L’avocat général Yves Charpenel a également demandé 200 000 euros d’amende (286 500 francs) et une interdiction de mandats électifs du sénateur de droite, aujourd’hui âgé de 83 ans.

Lors d’un réquisitoire d’une heure et demie, l’avocat général a tenté de démontrer l’existence d’un faisceau de culpabilité visant l’ancien ministre d’Edouard Balladur, tout en reconnaissant l’absence d’aveu de prévenu et de preuve.

«Pour que cette peine prenne tout son sens», il a souhaité qu’elle soit «proportionnelle à la gravité des faits et à la personnalité de l’auteur», «un homme de caractère, d’expérience, un organisateur, un combattant».

Deux «faiblesses» Charles Pasqua n’a «aucune âpreté personnelle aux biens», a noté Yves Charpenel, qui voit chez l’homme politique «essentiellement deux faiblesses qui ont fini par devenir des fautes. Celle de la passion politique qui lui a fait perdre les limites de la probité publique et peut-être, surtout, la passion familiale et amicale.»

«Ce grand ministre n’a pas su résister aux opportunités que cette fonction lui offrait de favoriser ceux qui lui étaient chers», a-t-il dit.

Avant sa plaidoirie prévue dans l’après-midi, l’un des avocats de l’ancien ministre de l’Intérieur, Me Léon Lev Forster, a dénoncé une «peine inadaptée». «Comment pouvoir dire qu’une faiblesse justifie […] d’être renvoyé au silence» pour un homme politique», a-t-il déclaré sur i-Télé.

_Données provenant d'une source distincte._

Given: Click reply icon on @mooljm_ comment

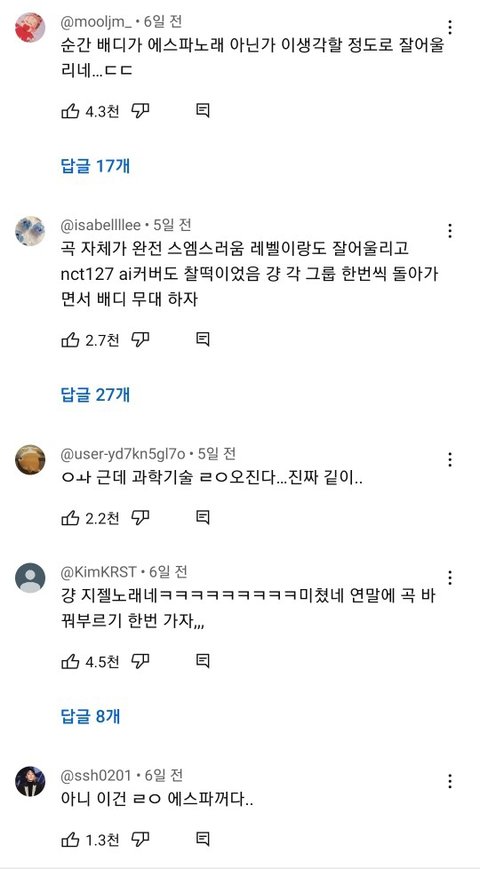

Charles Pasqua est jugé pour des faits de corruption passive dans l’autorisation d’exploitation du casino d’Annemasse, qui aurait permis de financer plus tard son parti, le Rassemblement pour la France (RPF). Il est aussi accusé de complicité et recel d’abus de bien sociaux dans les affaires des contrats de la Sofremi, société de matériel de police liée à l’Intérieur, et de l’autorisation du déplacement du siège de GEC-Alsthom (aujourd’hui Alstom).

«Humilié et meurtri» Mercredi, à la clôture des débats, Charles Pasqua s’était dit «humilié» et «meurtri» par cette comparution devant la CJR. Cette cour d’exception, composée de trois magistrats et douze parlementaires, est le seul organe compétent pour juger un ministre pour des faits commis dans l’exercice de ses fonctions.